> [TASK BRIEF]:
Return the complete listing without omission.

> [EXTRACTED RECORDS]:
************

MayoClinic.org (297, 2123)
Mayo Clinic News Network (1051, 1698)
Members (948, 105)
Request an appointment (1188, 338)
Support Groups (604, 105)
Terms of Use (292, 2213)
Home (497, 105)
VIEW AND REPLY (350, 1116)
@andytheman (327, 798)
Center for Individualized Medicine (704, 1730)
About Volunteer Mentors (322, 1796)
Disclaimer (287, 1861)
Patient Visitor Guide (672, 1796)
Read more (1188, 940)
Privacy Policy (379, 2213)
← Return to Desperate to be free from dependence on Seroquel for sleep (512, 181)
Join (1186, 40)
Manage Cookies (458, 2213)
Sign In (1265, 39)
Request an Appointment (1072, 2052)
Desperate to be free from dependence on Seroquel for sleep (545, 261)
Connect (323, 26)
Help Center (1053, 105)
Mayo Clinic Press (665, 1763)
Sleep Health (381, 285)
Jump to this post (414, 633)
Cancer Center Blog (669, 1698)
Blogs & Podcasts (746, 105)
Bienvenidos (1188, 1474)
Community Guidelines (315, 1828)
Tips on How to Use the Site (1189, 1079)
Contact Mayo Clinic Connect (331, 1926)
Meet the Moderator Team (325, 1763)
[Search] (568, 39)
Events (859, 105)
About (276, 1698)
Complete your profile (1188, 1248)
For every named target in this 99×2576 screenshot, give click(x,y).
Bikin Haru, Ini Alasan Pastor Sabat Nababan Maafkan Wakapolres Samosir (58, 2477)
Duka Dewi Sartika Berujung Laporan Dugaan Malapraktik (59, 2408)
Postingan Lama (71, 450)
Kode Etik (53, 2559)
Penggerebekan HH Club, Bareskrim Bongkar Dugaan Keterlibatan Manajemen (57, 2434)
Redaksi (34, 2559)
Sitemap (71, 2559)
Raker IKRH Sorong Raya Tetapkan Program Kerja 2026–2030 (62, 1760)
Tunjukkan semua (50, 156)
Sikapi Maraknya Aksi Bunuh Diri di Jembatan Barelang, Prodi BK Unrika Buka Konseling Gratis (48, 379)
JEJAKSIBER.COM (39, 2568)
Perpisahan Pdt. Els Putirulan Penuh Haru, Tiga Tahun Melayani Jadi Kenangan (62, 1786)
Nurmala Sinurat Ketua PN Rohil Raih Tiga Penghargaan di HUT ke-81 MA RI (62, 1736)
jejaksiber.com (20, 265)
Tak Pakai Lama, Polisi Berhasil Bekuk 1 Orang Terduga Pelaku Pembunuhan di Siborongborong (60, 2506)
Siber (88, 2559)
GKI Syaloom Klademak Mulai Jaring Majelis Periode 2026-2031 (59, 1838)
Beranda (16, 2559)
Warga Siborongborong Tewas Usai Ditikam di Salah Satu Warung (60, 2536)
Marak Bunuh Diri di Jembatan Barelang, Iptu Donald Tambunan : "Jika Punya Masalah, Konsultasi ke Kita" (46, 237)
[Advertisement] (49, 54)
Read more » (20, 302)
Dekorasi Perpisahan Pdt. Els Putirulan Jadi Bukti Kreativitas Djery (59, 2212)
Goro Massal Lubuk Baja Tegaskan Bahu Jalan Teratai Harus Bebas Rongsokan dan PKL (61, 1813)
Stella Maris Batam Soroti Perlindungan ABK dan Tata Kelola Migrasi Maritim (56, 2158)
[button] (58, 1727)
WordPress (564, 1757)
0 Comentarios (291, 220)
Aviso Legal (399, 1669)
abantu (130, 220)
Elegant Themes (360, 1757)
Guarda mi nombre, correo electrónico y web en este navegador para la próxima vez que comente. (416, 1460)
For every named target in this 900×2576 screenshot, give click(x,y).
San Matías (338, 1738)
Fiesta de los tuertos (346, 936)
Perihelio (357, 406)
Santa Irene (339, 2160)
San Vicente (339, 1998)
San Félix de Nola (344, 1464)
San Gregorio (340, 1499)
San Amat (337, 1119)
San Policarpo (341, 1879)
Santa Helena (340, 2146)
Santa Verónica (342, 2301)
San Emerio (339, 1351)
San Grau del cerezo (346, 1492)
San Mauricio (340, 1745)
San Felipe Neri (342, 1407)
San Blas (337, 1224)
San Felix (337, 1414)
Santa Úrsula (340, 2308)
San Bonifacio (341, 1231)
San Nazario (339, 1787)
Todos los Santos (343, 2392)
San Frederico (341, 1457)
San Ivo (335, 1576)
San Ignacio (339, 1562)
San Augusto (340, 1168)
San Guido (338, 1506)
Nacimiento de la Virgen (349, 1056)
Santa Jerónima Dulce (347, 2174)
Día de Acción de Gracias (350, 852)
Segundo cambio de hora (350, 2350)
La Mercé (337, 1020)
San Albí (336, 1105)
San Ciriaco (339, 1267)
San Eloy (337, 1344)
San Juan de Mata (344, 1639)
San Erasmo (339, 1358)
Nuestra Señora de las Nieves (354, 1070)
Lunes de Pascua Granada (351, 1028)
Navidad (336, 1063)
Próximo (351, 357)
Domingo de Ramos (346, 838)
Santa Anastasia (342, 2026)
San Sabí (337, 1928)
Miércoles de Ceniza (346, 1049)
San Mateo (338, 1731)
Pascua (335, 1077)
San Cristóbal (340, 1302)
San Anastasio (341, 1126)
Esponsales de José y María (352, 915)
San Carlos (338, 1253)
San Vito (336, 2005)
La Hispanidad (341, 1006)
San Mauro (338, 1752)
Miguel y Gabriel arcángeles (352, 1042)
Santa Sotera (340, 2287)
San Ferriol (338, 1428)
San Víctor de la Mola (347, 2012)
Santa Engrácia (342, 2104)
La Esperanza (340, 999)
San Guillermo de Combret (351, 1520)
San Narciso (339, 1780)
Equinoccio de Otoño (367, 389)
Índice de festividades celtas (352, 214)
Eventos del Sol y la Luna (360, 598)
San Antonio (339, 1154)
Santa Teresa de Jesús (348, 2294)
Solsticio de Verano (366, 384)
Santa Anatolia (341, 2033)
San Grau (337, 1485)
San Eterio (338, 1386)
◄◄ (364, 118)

************

> [OUTPUT FOR THIS EXERCISE]:
MayoClinic.org (297, 2123)
Mayo Clinic News Network (1051, 1698)
Members (948, 105)
Request an appointment (1188, 338)
Support Groups (604, 105)
Terms of Use (292, 2213)
Home (497, 105)
VIEW AND REPLY (350, 1116)
@andytheman (327, 798)
Center for Individualized Medicine (704, 1730)
About Volunteer Mentors (322, 1796)
Disclaimer (287, 1861)
Patient Visitor Guide (672, 1796)
Read more (1188, 940)
Privacy Policy (379, 2213)
← Return to Desperate to be free from dependence on Seroquel for sleep (512, 181)
Join (1186, 40)
Manage Cookies (458, 2213)
Sign In (1265, 39)
Request an Appointment (1072, 2052)
Desperate to be free from dependence on Seroquel for sleep (545, 261)
Connect (323, 26)
Help Center (1053, 105)
Mayo Clinic Press (665, 1763)
Sleep Health (381, 285)
Jump to this post (414, 633)
Cancer Center Blog (669, 1698)
Blogs & Podcasts (746, 105)
Bienvenidos (1188, 1474)
Community Guidelines (315, 1828)
Tips on How to Use the Site (1189, 1079)
Contact Mayo Clinic Connect (331, 1926)
Meet the Moderator Team (325, 1763)
[Search] (568, 39)
Events (859, 105)
About (276, 1698)
Complete your profile (1188, 1248)
For every named target in this 99×2576 screenshot, give click(x,y).
Bikin Haru, Ini Alasan Pastor Sabat Nababan Maafkan Wakapolres Samosir (58, 2477)
Duka Dewi Sartika Berujung Laporan Dugaan Malapraktik (59, 2408)
Postingan Lama (71, 450)
Kode Etik (53, 2559)
Penggerebekan HH Club, Bareskrim Bongkar Dugaan Keterlibatan Manajemen (57, 2434)
Redaksi (34, 2559)
Sitemap (71, 2559)
Raker IKRH Sorong Raya Tetapkan Program Kerja 2026–2030 (62, 1760)
Tunjukkan semua (50, 156)
Sikapi Maraknya Aksi Bunuh Diri di Jembatan Barelang, Prodi BK Unrika Buka Konseling Gratis (48, 379)
JEJAKSIBER.COM (39, 2568)
Perpisahan Pdt. Els Putirulan Penuh Haru, Tiga Tahun Melayani Jadi Kenangan (62, 1786)
Nurmala Sinurat Ketua PN Rohil Raih Tiga Penghargaan di HUT ke-81 MA RI (62, 1736)
jejaksiber.com (20, 265)
Tak Pakai Lama, Polisi Berhasil Bekuk 1 Orang Terduga Pelaku Pembunuhan di Siborongborong (60, 2506)
Siber (88, 2559)
GKI Syaloom Klademak Mulai Jaring Majelis Periode 2026-2031 (59, 1838)
Beranda (16, 2559)
Warga Siborongborong Tewas Usai Ditikam di Salah Satu Warung (60, 2536)
Marak Bunuh Diri di Jembatan Barelang, Iptu Donald Tambunan : "Jika Punya Masalah, Konsultasi ke Kita" (46, 237)
[Advertisement] (49, 54)
Read more » (20, 302)
Dekorasi Perpisahan Pdt. Els Putirulan Jadi Bukti Kreativitas Djery (59, 2212)
Goro Massal Lubuk Baja Tegaskan Bahu Jalan Teratai Harus Bebas Rongsokan dan PKL (61, 1813)
Stella Maris Batam Soroti Perlindungan ABK dan Tata Kelola Migrasi Maritim (56, 2158)
[button] (58, 1727)
WordPress (564, 1757)
0 Comentarios (291, 220)
Aviso Legal (399, 1669)
abantu (130, 220)
Elegant Themes (360, 1757)
Guarda mi nombre, correo electrónico y web en este navegador para la próxima vez que comente. (416, 1460)
For every named target in this 900×2576 screenshot, give click(x,y).
San Matías (338, 1738)
Fiesta de los tuertos (346, 936)
Perihelio (357, 406)
Santa Irene (339, 2160)
San Vicente (339, 1998)
San Félix de Nola (344, 1464)
San Gregorio (340, 1499)
San Amat (337, 1119)
San Policarpo (341, 1879)
Santa Helena (340, 2146)
Santa Verónica (342, 2301)
San Emerio (339, 1351)
San Grau del cerezo (346, 1492)
San Mauricio (340, 1745)
San Felipe Neri (342, 1407)
San Blas (337, 1224)
San Felix (337, 1414)
Santa Úrsula (340, 2308)
San Bonifacio (341, 1231)
San Nazario (339, 1787)
Todos los Santos (343, 2392)
San Frederico (341, 1457)
San Ivo (335, 1576)
San Ignacio (339, 1562)
San Augusto (340, 1168)
San Guido (338, 1506)
Nacimiento de la Virgen (349, 1056)
Santa Jerónima Dulce (347, 2174)
Día de Acción de Gracias (350, 852)
Segundo cambio de hora (350, 2350)
La Mercé (337, 1020)
San Albí (336, 1105)
San Ciriaco (339, 1267)
San Eloy (337, 1344)
San Juan de Mata (344, 1639)
San Erasmo (339, 1358)
Nuestra Señora de las Nieves (354, 1070)
Lunes de Pascua Granada (351, 1028)
Navidad (336, 1063)
Próximo (351, 357)
Domingo de Ramos (346, 838)
Santa Anastasia (342, 2026)
San Sabí (337, 1928)
Miércoles de Ceniza (346, 1049)
San Mateo (338, 1731)
Pascua (335, 1077)
San Cristóbal (340, 1302)
San Anastasio (341, 1126)
Esponsales de José y María (352, 915)
San Carlos (338, 1253)
San Vito (336, 2005)
La Hispanidad (341, 1006)
San Mauro (338, 1752)
Miguel y Gabriel arcángeles (352, 1042)
Santa Sotera (340, 2287)
San Ferriol (338, 1428)
San Víctor de la Mola (347, 2012)
Santa Engrácia (342, 2104)
La Esperanza (340, 999)
San Guillermo de Combret (351, 1520)
San Narciso (339, 1780)
Equinoccio de Otoño (367, 389)
Índice de festividades celtas (352, 214)
Eventos del Sol y la Luna (360, 598)
San Antonio (339, 1154)
Santa Teresa de Jesús (348, 2294)
Solsticio de Verano (366, 384)
Santa Anatolia (341, 2033)
San Grau (337, 1485)
San Eterio (338, 1386)
◄◄ (364, 118)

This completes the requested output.